5
—Lo que voy a contaros es absolutamente verídico —les dijo Scott-Brown con el asombro todavía pintado en su voz—. Había dos personas sentadas en la mesa inmediata a la mía. Un hombre ya viejo con el pelo blanco, del estilo de los que se dibujan en el Esquire, y una joven de busto opulento con un abrigo de visón. Estaban hablando de esto y de lo de más allá (no podía evitar oírlos), cuando de pronto, el anciano se acodó en la mesa (era la hora del almuerzo y el sol brillaba alegremente) y le dijo a su acompañante: «Querida, me gustaría poseerla».
—¿Y cuál fue la respuesta?
—Pues —contestó Scott-Brown elevando hasta el máximo su acento de asombro—, ella le dijo: «Cariño: Ahora precisamente estoy cepillando y peinando mis hormonas».
—Desde luego —afirmó el hombre del bar— nosotros, los norteamericanos, mantenemos unos puntos de vista sobre las mujeres completamente distintos de los que tienen ustedes.
—Así lo estimo, en efecto —le contestó Raikes, el oficial de navegación, que había permanecido en aquel bar más tiempo que la mayoría de la gente.
—Sí, señor —siguió afirmando el otro, que estaba allí desde hacía más tiempo aún—. Las colocamos muy alto, encima de un pedestal.
—Es una medida muy sabia —convino Raikes—. Así podrán ustedes admirarles mejor las piernas.

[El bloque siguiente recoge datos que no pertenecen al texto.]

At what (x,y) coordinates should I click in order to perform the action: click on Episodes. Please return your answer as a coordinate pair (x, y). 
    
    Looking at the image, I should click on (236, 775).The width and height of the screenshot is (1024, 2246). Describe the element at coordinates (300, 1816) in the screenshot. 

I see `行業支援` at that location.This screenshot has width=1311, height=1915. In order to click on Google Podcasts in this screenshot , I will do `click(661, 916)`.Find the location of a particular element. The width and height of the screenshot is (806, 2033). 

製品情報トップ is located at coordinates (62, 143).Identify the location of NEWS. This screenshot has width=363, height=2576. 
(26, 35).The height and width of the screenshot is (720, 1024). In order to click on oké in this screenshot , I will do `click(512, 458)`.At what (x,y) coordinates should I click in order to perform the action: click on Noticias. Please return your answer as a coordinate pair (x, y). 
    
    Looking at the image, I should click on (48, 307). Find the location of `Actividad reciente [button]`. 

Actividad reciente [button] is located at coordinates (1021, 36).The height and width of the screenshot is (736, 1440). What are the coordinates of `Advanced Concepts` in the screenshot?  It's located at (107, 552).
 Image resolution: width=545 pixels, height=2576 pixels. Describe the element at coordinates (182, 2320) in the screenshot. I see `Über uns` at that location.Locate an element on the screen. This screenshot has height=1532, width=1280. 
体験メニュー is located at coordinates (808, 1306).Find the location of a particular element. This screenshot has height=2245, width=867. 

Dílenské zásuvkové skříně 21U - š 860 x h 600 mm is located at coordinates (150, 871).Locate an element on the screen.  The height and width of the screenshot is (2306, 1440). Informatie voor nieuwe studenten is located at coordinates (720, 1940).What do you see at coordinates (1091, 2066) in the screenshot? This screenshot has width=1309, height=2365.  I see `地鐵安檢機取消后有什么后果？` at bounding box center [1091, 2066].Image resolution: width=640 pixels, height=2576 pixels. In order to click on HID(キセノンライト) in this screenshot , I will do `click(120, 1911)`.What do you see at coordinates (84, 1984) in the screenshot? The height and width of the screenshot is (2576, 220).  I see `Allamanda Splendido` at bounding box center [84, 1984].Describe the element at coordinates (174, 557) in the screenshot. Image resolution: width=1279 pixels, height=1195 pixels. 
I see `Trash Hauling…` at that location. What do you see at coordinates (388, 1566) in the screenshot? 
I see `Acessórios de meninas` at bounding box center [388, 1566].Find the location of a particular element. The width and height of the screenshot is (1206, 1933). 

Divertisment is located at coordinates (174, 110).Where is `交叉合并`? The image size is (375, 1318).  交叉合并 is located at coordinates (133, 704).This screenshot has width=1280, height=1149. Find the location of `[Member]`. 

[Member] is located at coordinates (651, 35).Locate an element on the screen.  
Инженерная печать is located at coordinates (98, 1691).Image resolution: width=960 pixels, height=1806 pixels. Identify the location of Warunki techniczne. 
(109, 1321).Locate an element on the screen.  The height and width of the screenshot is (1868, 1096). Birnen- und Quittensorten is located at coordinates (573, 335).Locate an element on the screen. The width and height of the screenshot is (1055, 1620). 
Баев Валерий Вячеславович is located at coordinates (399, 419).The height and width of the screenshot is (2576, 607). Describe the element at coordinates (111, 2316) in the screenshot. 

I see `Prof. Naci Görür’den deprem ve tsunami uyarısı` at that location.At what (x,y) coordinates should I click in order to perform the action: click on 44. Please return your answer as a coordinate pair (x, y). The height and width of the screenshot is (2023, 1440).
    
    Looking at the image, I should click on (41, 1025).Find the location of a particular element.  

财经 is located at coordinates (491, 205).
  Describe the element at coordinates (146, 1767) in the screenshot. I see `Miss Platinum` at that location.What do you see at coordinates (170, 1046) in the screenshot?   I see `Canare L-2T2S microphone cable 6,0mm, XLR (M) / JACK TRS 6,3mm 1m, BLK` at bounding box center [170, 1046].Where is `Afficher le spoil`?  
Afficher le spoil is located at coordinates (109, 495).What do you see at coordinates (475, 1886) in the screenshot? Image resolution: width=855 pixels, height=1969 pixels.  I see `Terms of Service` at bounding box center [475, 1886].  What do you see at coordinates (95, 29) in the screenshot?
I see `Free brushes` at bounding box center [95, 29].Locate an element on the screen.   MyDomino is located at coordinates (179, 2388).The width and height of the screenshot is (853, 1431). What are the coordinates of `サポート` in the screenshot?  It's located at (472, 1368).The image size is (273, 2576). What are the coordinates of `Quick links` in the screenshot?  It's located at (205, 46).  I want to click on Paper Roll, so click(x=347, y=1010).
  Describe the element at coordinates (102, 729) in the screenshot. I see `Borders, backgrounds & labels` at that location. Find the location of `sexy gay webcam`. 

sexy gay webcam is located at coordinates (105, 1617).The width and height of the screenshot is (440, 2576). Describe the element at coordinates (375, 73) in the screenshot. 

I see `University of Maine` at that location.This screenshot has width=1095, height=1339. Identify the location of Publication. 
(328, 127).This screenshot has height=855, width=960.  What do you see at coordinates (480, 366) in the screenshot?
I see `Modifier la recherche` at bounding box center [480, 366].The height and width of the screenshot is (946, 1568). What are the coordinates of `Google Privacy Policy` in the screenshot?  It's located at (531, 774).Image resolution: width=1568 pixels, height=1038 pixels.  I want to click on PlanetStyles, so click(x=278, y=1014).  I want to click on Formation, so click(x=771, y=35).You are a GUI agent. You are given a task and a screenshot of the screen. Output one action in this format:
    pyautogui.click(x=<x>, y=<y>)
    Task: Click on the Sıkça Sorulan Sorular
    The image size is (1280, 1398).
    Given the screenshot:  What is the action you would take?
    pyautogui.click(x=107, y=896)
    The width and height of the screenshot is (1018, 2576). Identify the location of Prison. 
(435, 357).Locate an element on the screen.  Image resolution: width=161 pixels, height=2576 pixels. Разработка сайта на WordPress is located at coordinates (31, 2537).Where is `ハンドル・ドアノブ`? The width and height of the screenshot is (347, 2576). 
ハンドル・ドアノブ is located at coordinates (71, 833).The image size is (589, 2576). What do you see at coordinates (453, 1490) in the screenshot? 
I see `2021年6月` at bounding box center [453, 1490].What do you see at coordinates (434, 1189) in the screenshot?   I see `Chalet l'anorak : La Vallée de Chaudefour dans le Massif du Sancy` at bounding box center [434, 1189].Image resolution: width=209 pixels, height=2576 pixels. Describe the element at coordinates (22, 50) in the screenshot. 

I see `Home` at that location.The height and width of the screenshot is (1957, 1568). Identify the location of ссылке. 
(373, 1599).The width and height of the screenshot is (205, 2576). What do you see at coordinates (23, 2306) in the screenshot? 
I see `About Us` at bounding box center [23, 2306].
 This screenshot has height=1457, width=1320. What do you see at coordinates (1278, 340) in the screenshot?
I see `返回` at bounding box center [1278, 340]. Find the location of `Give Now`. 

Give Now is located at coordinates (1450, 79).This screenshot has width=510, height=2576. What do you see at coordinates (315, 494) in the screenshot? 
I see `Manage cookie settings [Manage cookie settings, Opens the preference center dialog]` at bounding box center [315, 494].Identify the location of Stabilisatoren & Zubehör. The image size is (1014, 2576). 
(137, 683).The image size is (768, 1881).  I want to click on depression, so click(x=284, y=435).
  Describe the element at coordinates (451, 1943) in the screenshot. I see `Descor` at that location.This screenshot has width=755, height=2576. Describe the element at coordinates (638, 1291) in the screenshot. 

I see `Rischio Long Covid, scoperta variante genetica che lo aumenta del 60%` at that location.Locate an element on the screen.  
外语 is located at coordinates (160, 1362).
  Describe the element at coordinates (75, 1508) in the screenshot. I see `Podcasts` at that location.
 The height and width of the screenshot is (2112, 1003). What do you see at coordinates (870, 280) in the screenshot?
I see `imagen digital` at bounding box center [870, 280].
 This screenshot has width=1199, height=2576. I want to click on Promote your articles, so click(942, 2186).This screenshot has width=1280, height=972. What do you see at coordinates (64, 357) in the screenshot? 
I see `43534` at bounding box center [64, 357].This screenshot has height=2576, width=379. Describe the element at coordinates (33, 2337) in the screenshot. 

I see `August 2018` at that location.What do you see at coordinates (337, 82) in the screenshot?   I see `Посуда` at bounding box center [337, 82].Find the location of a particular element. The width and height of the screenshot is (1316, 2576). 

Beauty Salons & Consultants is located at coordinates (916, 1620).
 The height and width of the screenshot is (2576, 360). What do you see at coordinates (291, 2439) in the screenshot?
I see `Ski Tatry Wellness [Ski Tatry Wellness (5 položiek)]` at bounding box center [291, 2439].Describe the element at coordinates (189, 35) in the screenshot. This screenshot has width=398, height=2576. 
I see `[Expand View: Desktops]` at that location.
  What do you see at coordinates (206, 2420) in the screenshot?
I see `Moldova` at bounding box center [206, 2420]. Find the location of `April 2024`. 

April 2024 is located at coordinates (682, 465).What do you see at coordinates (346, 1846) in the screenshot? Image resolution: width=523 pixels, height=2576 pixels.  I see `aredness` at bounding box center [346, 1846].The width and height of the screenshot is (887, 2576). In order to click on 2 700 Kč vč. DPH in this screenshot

—Y después —prosiguió su interlocutor, que pareció no prestar atención a las últimas palabras— les regalamos flores y bombones y las respetamos.
—Ahí está el truco —dijo Raikes.
—Por esta razón, Norteamérica es el único país del mundo donde las mujeres están completamente seguras siempre. Nuestras muchachas —siguió, desenvolviendo el tema con verdadera delectación— son puras y decentes, y no acarician en su mente ni un solo pensamiento descarriado, y esto sucede especialmente en el estado de Missouri, de donde soy yo. Nuestros hogares norteamericanos son sagrados; nuestras madres norteamericanas, honradas en todas partes, y la mujer norteamericana, en suma, considerada como la más pura del mundo.
—Muy bien dicho —comentó Raikes.
—Pero —preguntó el hombre de pronto, interrumpiendo su perorata—, ¿no dijo usted algo, Capitán, respecto a piernas?
—Sí —contestó Raikes.
—Pues, cuente, cuente… Yo soy, también, algo mujeriego.
—¿Y qué bebiste? —preguntó Lockhart con curiosidad.
—Peppermint helado —contestó el guardiamarina.
—Una bebida de putas.
—¿De veras, señor? —dijo el joven con acento de sorpresa—. Pues fue por indicación de ella…
—Amo a mi marido —afirmó la joven, apoyando su torneado brazo sobre la almohada—; pero estoy enamorada de ti, ¿sabes?
—Estupendo —contestó Allingham.
—Pero, cariño, ¿no te haces cargo? Es una cosa muy importante.
—Me doy perfecta cuenta de todo, preciosa. No te muevas.
—Fue entre dos bailes —confesó Raikes, modestamente—. Salimos al jardín y ella dijo: «Bienvenido». Y lo fui.
—Me di cuenta de que no te llevó mucho tiempo —observó Scott-Brown.
—Parecía que ella tenía cambio de velocidad en el talle. No hubo la menor dificultad.
—Mientras eso no perjudique a las buenas relaciones angloamericanas.
—¡Bah! —replicó Raikes—. Eso no es nada comparado con lo que los yanquis les hacen a las nuestras.
—No se parecen en nada a nosotros —dijo Johnson severamente—. No saben en absoluto lo que es la moral.